8月19日、中長期的な視点でエムティーアイ(9438)を27万3000円で10株買い建てました。 9月前半までは株価は値上がりして推移していましたが、後半には東証一部の主力株に資金が流れたために新興市場は崩れ、値幅調整を余儀なくされました。 それでも、株価上昇のシナリオは捨てきれず、ツナギ売りをしたいのですが、同銘柄は貸借銘柄ではないため新規売りができません。 そこで、エムティーアイは継続保有する方針で、9月15日にJASDAQの主力銘柄である楽天を9万100円で50株売り建てし、東証一部主力の三菱UFJを115万円で2株買い建てしてヘッジします。 その後値幅調整後の上昇局面などで決済することで、合計266万5000円の利益確定となりました。

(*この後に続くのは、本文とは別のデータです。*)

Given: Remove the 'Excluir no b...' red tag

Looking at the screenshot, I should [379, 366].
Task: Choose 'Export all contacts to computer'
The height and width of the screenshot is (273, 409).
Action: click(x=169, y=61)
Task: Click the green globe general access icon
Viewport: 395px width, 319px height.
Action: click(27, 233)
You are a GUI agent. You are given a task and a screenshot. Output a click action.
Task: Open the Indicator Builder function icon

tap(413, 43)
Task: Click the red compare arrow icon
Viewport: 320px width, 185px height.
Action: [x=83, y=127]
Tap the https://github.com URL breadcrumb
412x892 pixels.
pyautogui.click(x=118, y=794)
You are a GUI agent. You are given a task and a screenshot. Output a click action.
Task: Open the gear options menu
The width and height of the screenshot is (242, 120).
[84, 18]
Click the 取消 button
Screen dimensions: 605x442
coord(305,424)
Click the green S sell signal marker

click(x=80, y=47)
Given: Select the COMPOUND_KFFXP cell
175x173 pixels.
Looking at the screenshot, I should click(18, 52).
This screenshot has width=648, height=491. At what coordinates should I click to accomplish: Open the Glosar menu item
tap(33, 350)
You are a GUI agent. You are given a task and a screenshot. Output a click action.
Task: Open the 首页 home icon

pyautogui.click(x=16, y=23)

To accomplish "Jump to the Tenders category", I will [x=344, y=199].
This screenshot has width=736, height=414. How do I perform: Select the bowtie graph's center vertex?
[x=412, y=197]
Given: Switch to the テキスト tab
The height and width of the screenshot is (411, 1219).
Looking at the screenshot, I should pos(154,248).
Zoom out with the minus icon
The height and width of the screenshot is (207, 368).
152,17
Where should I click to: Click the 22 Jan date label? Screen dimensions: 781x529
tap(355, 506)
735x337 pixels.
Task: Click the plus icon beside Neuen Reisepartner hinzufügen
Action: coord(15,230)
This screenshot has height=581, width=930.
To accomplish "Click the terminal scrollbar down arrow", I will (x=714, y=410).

トリオトレーディングは銘柄の組み合わせ次第で、投資の幅が格段に広がるのです。 さらに、インターマーケット・スプレッド・トレードの注意点を整理しておきます。

最初に挙げられるのが、すぐ約定に結びつく株価で、しかも同株数の注文が執行できるかどうかです。 買いは売り気配、売りは買い気配で約定できますが、自分が売買したい株価で株数が揃わないと裁定取引にはなりません。